One of those cases is the death of Calvin Hayes. He was found dead in an abandoned building in South City last summer. 5 On Your Side's Chris Davis spoke exclusively with Calvin's sister who is still waiting for justice.
Polernicser Hayes still remembers the last day she ever saw her brother Calvin alive, and when a phone call forever changed her life.
"Your brother has been murdered, and I was like 'What brother? Who’s brother? What are you talking about?" recalls Hayes.
Investigators told Polernicser that they believe her brother was meeting up with a woman in South City and that she killed him to be able to cash his social security check.
"The detectives called me, and they said we caught your brother’s murderer," Hayes said.
The detective told Hayes the evidence showed the woman cashed his check. Investigators even found the murder weapon on her when they made the arrest last month.
Then four days later, she was released.
"They had to let her go and I was like, why would you let this lady go? She confessed to his murder," said Hayes.
So, why was the suspect released?
Hayes still doesn't know. The office has never called her back.
5 On Your Side reached out to a spokesperson for the Circuit Attorney, who sent us this statement:
"Ms. Hayes can be assured the Circuit Attorney will continue to prosecute cases where there is sufficient evidence to effectively prosecute regardless of the Circuit Attorney legal efforts to create a fair and unbiased criminal justice system for all. In the case involving the loss of her brother, there is further investigation required for the arrest warrant application that was applied for on December 12, 2019."
"If I don’t get justice for my brother, I don’t know what I’ll do," Hayes told us.
Now that the Circuit Attorney is suing the city and police department, Hayes is worried Calvin's case will only be pushed further to the back burner.
"Y’all better do something. Y’all cannot let these criminals go about their ways in the streets," Hayes said.
So how will the lawsuit impact Gardner's ability to try cases?
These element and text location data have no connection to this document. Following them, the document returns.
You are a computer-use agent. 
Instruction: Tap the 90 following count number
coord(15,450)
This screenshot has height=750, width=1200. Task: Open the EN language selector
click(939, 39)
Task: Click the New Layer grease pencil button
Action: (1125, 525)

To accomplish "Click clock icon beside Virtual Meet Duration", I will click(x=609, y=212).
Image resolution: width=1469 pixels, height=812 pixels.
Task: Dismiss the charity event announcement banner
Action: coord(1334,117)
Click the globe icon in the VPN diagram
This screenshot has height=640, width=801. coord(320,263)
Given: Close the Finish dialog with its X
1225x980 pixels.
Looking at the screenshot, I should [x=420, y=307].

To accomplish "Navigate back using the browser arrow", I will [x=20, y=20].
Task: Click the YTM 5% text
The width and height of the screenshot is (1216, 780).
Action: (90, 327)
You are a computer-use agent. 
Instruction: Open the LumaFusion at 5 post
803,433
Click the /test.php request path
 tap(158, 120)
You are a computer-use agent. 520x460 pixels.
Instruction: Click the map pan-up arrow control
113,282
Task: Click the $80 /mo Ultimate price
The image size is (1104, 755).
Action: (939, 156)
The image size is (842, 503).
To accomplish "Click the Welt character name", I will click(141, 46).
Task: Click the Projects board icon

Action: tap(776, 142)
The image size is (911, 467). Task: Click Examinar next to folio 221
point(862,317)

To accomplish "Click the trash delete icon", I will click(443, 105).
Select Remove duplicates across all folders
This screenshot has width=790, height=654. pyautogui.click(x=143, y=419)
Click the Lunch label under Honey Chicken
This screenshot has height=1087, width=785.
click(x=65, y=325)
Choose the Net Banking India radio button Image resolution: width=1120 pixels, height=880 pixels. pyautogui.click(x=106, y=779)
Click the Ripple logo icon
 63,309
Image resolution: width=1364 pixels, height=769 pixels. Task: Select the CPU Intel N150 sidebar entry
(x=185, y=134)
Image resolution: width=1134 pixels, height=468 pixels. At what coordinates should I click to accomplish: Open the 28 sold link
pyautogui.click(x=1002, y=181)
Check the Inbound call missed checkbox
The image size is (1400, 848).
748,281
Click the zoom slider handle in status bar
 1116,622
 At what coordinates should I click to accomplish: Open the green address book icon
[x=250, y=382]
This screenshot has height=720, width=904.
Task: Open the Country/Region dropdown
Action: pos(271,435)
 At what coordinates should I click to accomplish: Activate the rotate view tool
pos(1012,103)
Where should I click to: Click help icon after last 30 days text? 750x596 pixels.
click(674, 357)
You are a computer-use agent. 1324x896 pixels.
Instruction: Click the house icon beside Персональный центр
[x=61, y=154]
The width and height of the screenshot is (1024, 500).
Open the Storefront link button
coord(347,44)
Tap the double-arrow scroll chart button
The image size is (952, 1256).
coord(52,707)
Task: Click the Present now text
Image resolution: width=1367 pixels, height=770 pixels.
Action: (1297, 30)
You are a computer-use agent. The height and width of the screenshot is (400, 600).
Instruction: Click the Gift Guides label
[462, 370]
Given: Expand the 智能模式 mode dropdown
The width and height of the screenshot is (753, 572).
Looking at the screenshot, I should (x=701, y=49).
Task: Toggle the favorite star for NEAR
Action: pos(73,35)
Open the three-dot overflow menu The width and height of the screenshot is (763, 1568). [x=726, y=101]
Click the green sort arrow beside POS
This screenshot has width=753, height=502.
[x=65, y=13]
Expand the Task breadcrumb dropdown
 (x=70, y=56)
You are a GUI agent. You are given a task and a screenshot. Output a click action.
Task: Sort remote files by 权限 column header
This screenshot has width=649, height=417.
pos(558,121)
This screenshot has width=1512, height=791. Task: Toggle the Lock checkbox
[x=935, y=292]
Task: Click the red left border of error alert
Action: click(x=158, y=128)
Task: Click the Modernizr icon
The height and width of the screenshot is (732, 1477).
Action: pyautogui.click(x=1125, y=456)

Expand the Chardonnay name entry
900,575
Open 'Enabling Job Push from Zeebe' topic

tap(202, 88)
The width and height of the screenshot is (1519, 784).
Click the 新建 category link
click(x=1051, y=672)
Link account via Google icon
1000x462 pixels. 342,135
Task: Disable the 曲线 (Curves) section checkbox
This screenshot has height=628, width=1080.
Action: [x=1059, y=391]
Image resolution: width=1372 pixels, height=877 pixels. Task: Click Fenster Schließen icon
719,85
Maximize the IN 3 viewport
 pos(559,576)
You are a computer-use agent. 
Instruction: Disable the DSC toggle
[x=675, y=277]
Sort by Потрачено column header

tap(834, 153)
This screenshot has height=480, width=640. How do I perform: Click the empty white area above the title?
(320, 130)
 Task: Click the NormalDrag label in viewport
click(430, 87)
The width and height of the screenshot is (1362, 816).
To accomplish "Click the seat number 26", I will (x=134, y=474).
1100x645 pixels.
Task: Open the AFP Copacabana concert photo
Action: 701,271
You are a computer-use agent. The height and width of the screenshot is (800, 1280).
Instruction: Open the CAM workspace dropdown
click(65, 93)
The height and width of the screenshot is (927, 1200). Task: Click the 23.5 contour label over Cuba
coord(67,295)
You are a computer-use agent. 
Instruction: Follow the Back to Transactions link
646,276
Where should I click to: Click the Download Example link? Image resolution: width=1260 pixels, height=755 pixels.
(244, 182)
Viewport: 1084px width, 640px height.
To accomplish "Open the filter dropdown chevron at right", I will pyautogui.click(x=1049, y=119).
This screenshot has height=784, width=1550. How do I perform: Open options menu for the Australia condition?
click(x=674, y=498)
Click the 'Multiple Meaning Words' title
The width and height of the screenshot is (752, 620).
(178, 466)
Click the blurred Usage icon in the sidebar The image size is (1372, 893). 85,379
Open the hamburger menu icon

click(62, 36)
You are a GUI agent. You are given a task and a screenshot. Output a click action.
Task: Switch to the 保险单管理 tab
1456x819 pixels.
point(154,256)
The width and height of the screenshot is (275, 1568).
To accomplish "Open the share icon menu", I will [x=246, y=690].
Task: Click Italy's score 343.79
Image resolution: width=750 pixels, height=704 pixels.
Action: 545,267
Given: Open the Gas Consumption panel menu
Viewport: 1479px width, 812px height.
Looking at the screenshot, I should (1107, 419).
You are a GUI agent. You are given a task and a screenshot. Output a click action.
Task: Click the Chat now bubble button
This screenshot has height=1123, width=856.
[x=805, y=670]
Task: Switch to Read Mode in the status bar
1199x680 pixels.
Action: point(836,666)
According to SLU Professor Anders Walker, Gardner has what's called "plenary power" over prosecutions. He doesn't believe the lawsuit will be a conflict of interest, but it certainly won't help an already strained relationship between police and their prosecutor.
Walker believes the lawsuit could be dismissed by a judge, but if it goes to trial, it could take a really long time to reach a solution.